Konflik antara Rusia dan Georgia bersifat politis - tidak ada upaya nyata untuk merebut wilayah tetangga atau membentuk rezim pemerintahan yang dikendalikan di negara itu. Dalam kasus seperti itu, hanya sebagian kecil dari penyebab yang menyebabkan konsekuensi nyata yang dapat diakses oleh masyarakat umum. Oleh karena itu, secara objektif, kita hanya dapat berbicara tentang kronologi peristiwa, dan kita hanya perlu membuat asumsi tentang kekuatan pendorong.
![Image Image](https://images.culturehatti.com/img/kultura-i-obshestvo/20/v-chem-sut-gruzino-rossijskogo-konflikta.jpg)

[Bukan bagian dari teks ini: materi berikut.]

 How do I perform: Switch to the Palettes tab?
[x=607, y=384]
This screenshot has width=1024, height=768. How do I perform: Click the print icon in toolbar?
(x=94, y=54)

Akar yang terlihat dari masalah antarnegara yang menyebabkan pada tahun 2008 perang lima hari antara Rusia dan Georgia terletak pada konflik internal Georgia. Struktur negara ini mencakup tiga republik (Abkhazia, Adjara dan Ossetia Selatan), yang memiliki pemerintahan sendiri. Selama runtuhnya Uni Soviet, mereka juga mengklaim kemerdekaan yang jauh lebih besar, hingga hak untuk membuat negara yang terpisah atau memasuki Federasi Rusia.
Pada akhir abad terakhir, semua ini menyebabkan perang lokal antara pemerintah pusat, Ossetia Selatan dan Abkhazia. Pemberontakan dipadamkan melalui mediasi Rusia, dan pasukan penjaga perdamaian bersenjata Rusia dikerahkan untuk mencegah pengulangan permusuhan di daerah konflik. Beberapa perjanjian disimpulkan antara Federasi Rusia dan Georgia, menetapkan status penjaga perdamaian semacam itu dan menetapkan partisipasi Rusia dalam pemulihan republik.
Namun, ini tidak mengarah pada penyelesaian politik konfrontasi antara pemerintah pusat dan republik, tetapi hanya mempertahankan kontradiksi. Misalnya, Ossetia Selatan dan Abkhazia tidak berpartisipasi dalam pemilihan presiden di Georgia. Dengan berkuasa Mikheil Saakashvili, konflik kembali memasuki fase militer, tetapi sekarang tentara Rusia yang ditempatkan di sana juga diserang.
Pada 7 Agustus 2008, pasukan Georgia menyerang Tskhinval, kota utama Ossetia Selatan, akibatnya pasukan penjaga perdamaian meninggal di samping penduduk setempat. Sebagai tanggapan, Rusia memulai operasi militer "memaksa perdamaian" di Georgia, yang berlangsung lima hari dan berakhir dengan kekalahan Georgia. Setelah itu, Federasi Rusia mengakui kemerdekaan Ossetia Selatan dan Abkhazia dan menyimpulkan perjanjian antarnegara dengan mereka, yang seharusnya memberi mereka dukungan militer jika terjadi serangan berulang oleh tentara Georgia.
Semua ini mengarah pada konfrontasi antara Rusia dan Georgia di berbagai bidang - mulai dari larangan impor Borjomi ke Federasi Rusia dan pengetatan rezim visa, hingga pemblokiran masuknya Georgia ke Organisasi Perdagangan Dunia.